El primer trabajo consistía en retirar las que habían caído al suelo, para poder extender bien «el mandil, lona o estera» bajo el olivo y poder recoger las que caerían al golpear las ramas o » varear» con ayuda de un palo o gancho y una escalera de madera de chopo para acceder a las copas más altas. Un cedazo, aventadora o abental se utilizaba para cribar y separar las ramitas y las hojas, del fruto. La mecanización del proceso no es fácil, pues en ocasiones los terrenos son abruptos y algunos labradores consideran que la vibración de las máquinas puede resentir a los olivos.

El trabajo se acompañaba cantando las «oliveras», cantos de trabajo que animaban la jornada, como las «plega de olivas» El olivar, ha sido durante siglos, más que una forma de vida para algunas zonas aragonesas, porque además implicaba varios oficios relacionados directa o indirectamente: el labrador, los boteros que hacían botos con piel de cabra para contener el aceite, los esparteros que tejían las esteras circulares en las que se prensaban y escurrían las olivas, los cesteros, los canteros de las piedras que esculpían los rullos y las piedras de molino y los molineros aceiteros que se ocupaban de la producción del aceite en la almazara.

Filas extraídas =

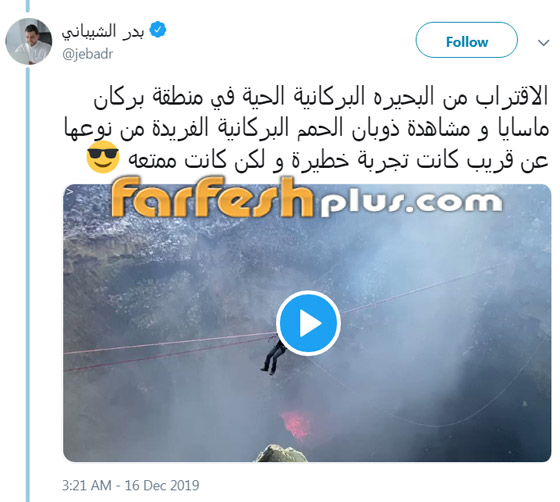Viewport: 560px width, 502px height.
Task: Click the person hanging from the rope
Action: [273, 355]
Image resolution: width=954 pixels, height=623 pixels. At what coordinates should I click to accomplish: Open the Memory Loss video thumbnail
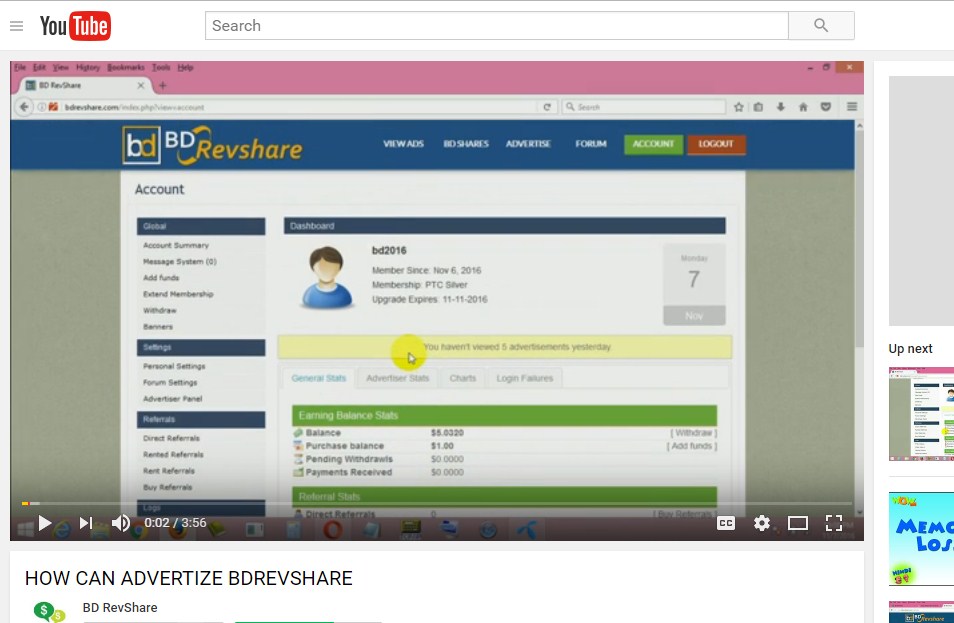[921, 538]
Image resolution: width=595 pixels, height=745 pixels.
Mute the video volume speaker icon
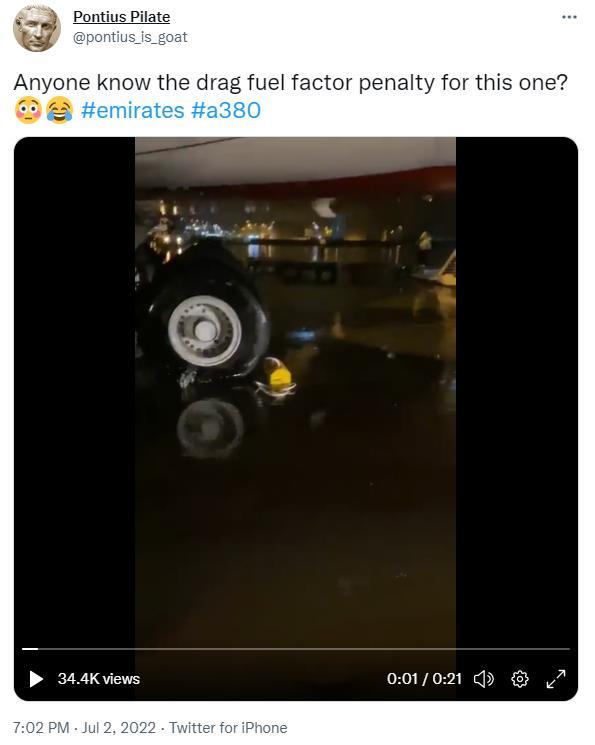(484, 678)
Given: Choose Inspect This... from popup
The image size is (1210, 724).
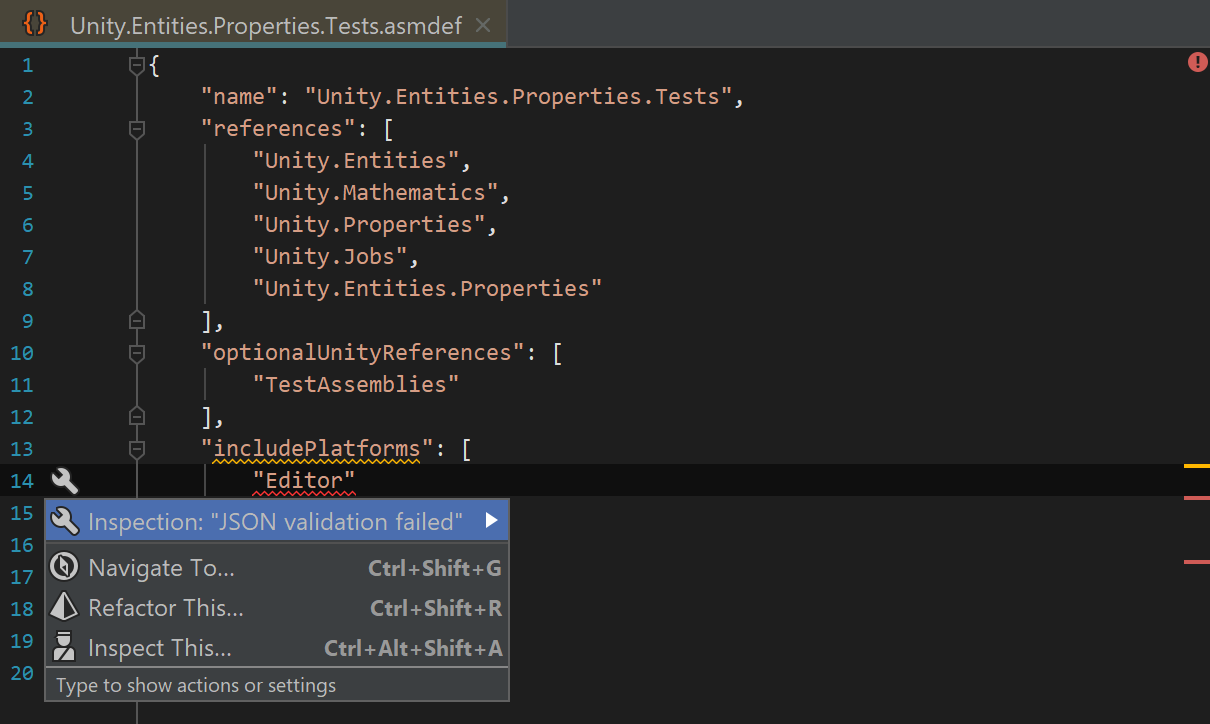Looking at the screenshot, I should [160, 648].
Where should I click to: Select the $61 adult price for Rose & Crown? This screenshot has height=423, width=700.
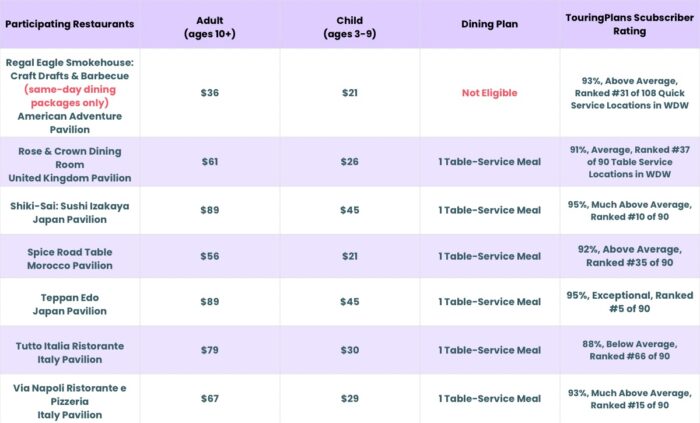tap(210, 164)
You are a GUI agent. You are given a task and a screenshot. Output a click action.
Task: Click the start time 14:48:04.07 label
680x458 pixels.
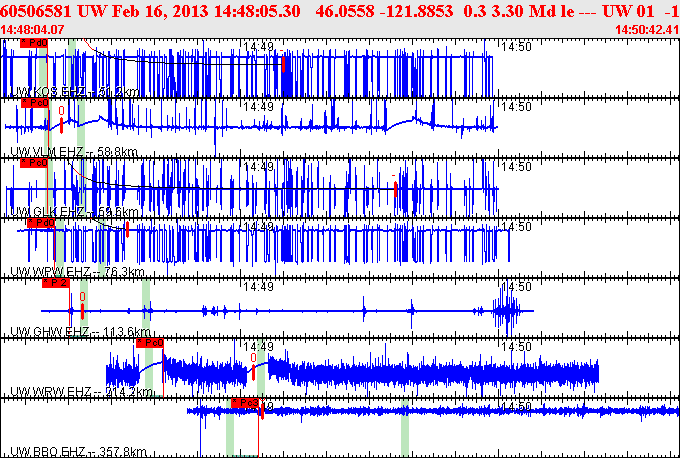pyautogui.click(x=33, y=30)
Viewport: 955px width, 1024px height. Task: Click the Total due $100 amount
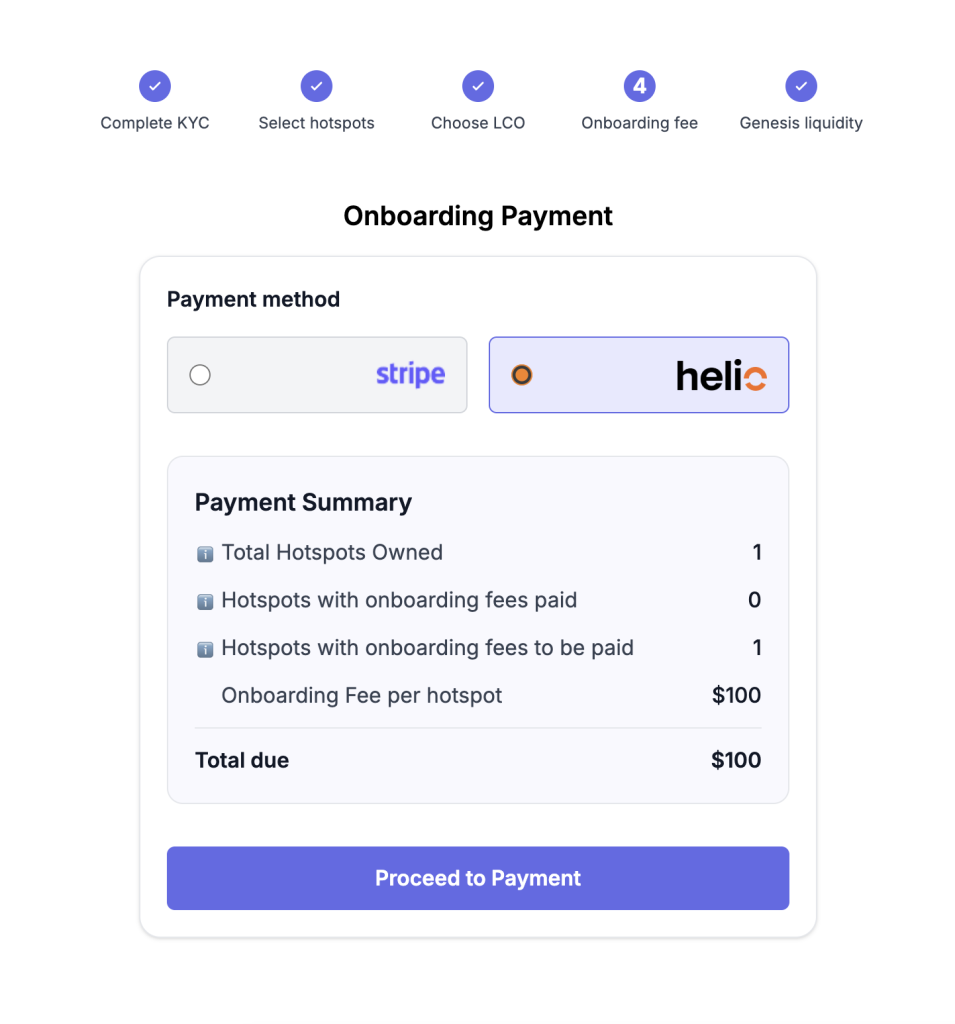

Objetivo de la tarea = Cita textualmente el pasaje del texto sobre la recogida de la oliva, comenzando en «El primer trabajo» y terminando en «a los olivos.».

Resultado =
El primer trabajo consistía en retirar las que habían caído al suelo, para poder extender bien «el mandil, lona o estera» bajo el olivo y poder recoger las que caerían al golpear las ramas o » varear» con ayuda de un palo o gancho y una escalera de madera de chopo para acceder a las copas más altas. Un cedazo, aventadora o abental se utilizaba para cribar y separar las ramitas y las hojas, del fruto. La mecanización del proceso no es fácil, pues en ocasiones los terrenos son abruptos y algunos labradores consideran que la vibración de las máquinas puede resentir a los olivos.